É um acreditar no processo. E ter muito talento à disposição. "São jogadores de um talento infinito e nós tentamos colocar uma organização mínima, para que o seu talento saia mais vezes possível. No campeonato, conseguimos", frisou.

O título do Benfica consagra 13 jogadores como campeões nacionais. Os capitães Pedro Henriques e Diogo Rafael conquistaram o seu quinto título, João Rodrigues venceu o quarto, Gonçalo Pinto, que ainda participou na campanha para o título de 2016, o terceiro.

Lucas Ordoñez, Nil Roca e Roberto Di Benedetto, todos campeões também em Espanha, conquistam o seu segundo título pelo Benfica. Pau Bargalló, Viti, Zé Miranda e Conti Acevedo estreiam-se.

Quem também junta desde já um título de campeão nacional da I Divisão ao seu currículo, são os jovens Diogo Duarte e Miguel Matias. Diogo e Miguel foram chamados ao jogo em Braga, da 8ª jornada, e, antes, Miguel já viajara com a equipa à Póvoa, onde somou alguns minutos.

Favoritos

No final do jogo, os adeptos pediram o bicampeonato, e Edu Castro, entre a interrogação e a afirmação, assume favoritismo. "Somos favoritos para o campeonato, porque somos os campeões", sintetizou.

Supersticioso ou crente no trabalho? "Porque não podem ser as duas coisas? Quando alguém te faz escolher, já te está a limitar", retorquiu, citando Juanma Lillo, adjunto de Guardiola e seu amigo.

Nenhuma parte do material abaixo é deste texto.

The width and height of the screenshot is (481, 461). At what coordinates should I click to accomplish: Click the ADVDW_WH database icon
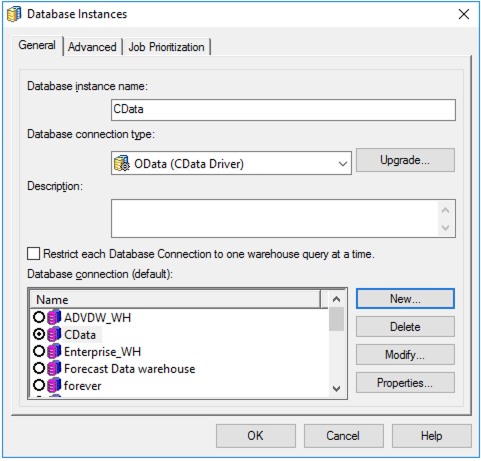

Retrocedendo aos seus 16 anos, quando começou a treinar num bairro de Barcelona, confessou que não imaginava que, quase a cumprir 60 [a 25 de Julho], ia ter ganho ligas em Espanha e em Portugal. Para já, são seis títulos em sete temporadas como treinador principal do Barcelona, agora um em duas temporadas pelo Benfica.

"Estou agradecido ao Benfica, à estrutura, porque é muito fácil querer um treinador quando ganha. Muito fácil, não há mérito. O que é importantíssimo é que as pessoas acreditem em ti quando as coisas não estão a correr bem, mas valorizam outras coisas", realçou.

"Não é importante o 'quê', é importante o 'como'", reforçou em despedida.